It’s a good problem to have, but a problem none the less.

“How do I make my business efficient? How do I invest properly?” says Brent Metcalfe, Backswath’s acquisitions and investments lead. “These are smart business people but they’re already busy running their existing farms. Some of them are saying that they would love to invest outside of their farm in something but they don’t have the time or necessarily have the know-how to do it.”

That’s prompted Backswath to come up with a possible solution for these farmers, and to hire Metcalfe, who describes himself as a serial entrepreneur who has owned and sold numerous businesses in his lifetime, to help develop an investment model for today’s agricultural world.

A unique model for off-farm investing

“We have come up with a concept to help our clients that want to diversify their business portfolios,” Metcalfe says. “We’ll go out and search for some business opportunities for them and bring them back, and help them potentially purchase as an investment group.”

Although Metcalfe and his team are just in the process of getting the new farmer investment group off the ground, there is a lot of interest and it’s a model they believe has potential because of a number of factors. First, the companies that they are looking at for the group to buy into won’t be too far out of a farmer’s wheelhouse.

“A lot of the target opportunities that we’ll look to find and bring back to the farmers group will be things that are a couple of steps either side of the farm,” Metcalfe says. “We may have a group that wants to look outside of ag in order to diversify, but I think a lot of it will be ag-based because of the comfort level and the understanding of it. The idea is to help them diversify their business mix and smooth out the peaks and valleys of their cash flows.”

The target companies will be smaller niche businesses that will be successful and established, not startups.

“They won’t be going out and buying John Deere dealerships,” Metcalfe says. “But, for example, a Saskatchewan pulse grower and processor may look at a packaging and marketing company or another smaller, local processor. We are focusing on up-and-running, profitable, established businesses. Startups can be risky, and that’s not what we’re targeting at the moment.”

Not too big and not too small

Many of these types of agribusinesses are just the right size for the model to work.

“They are too small for your traditional investment fund to be interested in but they’re too big for a management buyout or a single entrepreneur to potentially come in and buy, so we feel there’s a niche in that market that we can help fill with this group,” Metcalfe says. “Based on the people we’ve been talking to and others in the corporate financial world, we believe there is tremendous potential.”

Being located in Western Canada is also another big factor in the launch of the group.

“We’re based in Western Canada and the investors are based in Western Canada, and there are a lot of businesses that are owned by the baby-boomer generation that don’t have an exit strategy or a retirement plan, and this can be their exit strategy/retirement plan potentially,” Metcalfe says.

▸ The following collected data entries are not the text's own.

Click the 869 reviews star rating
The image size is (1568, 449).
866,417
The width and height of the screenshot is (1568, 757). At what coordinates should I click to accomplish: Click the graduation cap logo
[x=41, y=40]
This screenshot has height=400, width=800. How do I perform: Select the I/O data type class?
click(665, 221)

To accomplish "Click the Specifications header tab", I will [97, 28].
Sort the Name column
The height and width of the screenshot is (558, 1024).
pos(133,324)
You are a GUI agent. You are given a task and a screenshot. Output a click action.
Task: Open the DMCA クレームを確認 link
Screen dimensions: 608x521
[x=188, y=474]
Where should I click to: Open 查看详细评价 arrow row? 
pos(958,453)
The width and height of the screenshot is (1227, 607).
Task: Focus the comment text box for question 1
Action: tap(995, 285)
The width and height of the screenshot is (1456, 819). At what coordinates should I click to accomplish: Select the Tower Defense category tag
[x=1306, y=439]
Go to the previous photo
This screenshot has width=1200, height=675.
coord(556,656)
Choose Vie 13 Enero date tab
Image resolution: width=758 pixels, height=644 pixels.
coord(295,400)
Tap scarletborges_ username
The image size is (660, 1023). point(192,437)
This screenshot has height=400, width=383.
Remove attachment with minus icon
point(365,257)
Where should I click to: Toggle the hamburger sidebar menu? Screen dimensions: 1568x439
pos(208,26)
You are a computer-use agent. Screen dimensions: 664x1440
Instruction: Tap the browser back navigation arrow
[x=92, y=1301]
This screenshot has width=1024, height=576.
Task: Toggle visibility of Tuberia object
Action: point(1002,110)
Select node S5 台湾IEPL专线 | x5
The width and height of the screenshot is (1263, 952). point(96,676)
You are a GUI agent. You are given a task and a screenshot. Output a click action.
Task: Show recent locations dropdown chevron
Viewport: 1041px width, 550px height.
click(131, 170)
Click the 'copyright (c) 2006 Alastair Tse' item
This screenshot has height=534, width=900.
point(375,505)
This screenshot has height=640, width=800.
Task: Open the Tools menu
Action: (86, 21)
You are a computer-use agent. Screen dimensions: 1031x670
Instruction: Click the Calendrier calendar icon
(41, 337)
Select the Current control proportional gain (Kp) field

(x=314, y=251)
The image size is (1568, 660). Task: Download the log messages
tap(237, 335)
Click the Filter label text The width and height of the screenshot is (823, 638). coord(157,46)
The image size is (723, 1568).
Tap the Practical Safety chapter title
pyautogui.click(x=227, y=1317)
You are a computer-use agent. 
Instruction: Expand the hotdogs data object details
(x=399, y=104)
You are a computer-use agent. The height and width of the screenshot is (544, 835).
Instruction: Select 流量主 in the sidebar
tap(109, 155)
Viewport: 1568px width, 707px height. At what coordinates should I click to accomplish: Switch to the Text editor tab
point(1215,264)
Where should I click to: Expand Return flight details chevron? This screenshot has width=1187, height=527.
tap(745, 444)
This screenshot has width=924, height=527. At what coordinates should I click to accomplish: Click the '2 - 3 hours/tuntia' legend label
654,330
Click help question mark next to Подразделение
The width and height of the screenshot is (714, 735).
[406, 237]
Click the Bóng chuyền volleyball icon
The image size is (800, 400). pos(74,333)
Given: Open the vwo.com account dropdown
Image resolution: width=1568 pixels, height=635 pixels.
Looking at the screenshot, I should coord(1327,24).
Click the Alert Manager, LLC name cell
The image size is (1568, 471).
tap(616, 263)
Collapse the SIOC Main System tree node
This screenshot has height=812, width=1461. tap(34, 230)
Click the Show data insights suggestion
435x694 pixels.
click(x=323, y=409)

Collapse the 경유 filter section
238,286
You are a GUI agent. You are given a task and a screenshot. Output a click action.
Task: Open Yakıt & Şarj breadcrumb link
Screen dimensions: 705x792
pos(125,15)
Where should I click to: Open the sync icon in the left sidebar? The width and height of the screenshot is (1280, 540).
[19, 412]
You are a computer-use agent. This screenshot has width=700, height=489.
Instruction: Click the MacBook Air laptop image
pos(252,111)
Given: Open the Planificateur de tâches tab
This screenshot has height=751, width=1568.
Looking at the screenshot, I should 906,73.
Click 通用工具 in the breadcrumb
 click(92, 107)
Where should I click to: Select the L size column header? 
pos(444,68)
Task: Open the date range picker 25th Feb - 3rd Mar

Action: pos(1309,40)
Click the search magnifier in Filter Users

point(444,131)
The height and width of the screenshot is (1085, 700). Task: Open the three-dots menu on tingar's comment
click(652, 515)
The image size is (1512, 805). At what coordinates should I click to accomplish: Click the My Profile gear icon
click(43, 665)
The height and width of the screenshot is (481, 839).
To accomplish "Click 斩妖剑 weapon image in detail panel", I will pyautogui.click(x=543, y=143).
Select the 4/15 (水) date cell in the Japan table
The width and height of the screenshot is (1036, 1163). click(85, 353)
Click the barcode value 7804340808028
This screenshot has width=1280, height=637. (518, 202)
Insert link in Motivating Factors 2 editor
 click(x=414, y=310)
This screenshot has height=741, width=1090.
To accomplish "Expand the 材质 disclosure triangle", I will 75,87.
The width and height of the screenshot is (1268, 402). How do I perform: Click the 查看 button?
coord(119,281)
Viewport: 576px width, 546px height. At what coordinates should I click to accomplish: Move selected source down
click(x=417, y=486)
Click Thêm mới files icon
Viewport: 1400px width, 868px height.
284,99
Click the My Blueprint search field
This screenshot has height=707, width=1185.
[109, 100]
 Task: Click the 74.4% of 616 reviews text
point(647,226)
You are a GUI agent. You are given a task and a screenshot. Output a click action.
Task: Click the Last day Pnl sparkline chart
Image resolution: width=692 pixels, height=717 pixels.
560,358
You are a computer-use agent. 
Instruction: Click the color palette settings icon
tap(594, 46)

There won’t be any hard-selling. One of the key differences in this model compared to investing in mutual funds or stocks is that information about the various companies seeking capital will be brought back to the group for everyone to mull over, and they can each decide if it is something they want to invest in.

“They’ll individually decide if they want to be involved in that one,” Metcalfe says. “If we have enough people that are interested, we’ll go do it. The people that are not interested, don’t have to do it. If they were to invest in a traditional fund, everybody’s in it if the decision has been made, so there’s a key difference there.”

Managing risk

With a higher return on an investment there is also higher risk, so how much risk are farmers willing to take with their hard-earned cash and how will they manage that risk?

“With good management and a good understanding of the industry and the business, we can identify and understand those risks going in and how to deal with them,” Metcalfe says. “You can be way more educated than going out and dabbling in the stock market. When you invest in a mutual fund in the stock market, you have zero ability to provide any input or direction; you’re a pure investor. With this model, it will be more hands-on; it’s still a passive investment but farmers will have more ability to guide and choose than just phoning up or going online and buying some stocks.”

What does a typical investor look like?

So, who will be the typical investor in the Backswath model? First, they have to be able to invest a substantial amount of money without putting up anything they cannot afford to be without.

“We are looking for investors that have the wherewithal within their business to be able to invest a minimum of $100,000,” Metcalfe says. “The money that they commit to the project needs to be pure excess that they don’t need in their existing business. We can’t have somebody committing X amount of dollars and then phoning a month later saying, ‘The quarter section next door came up for sale and I need that money back.’ If you’re mortgaging your house to do this, we, and other farm investors in the group, don’t want you as an investor. You are not a good fit. We want people that truly have the ability and the financial means to do this.”

Second, they need to have values that align with the businesses they are investing in, a certain amount of risk tolerance, and a desire to invest long-term in projects that are cash-flow related rather than asset heavy.

Finally, Metcalfe says they need to bring something to the party besides cash.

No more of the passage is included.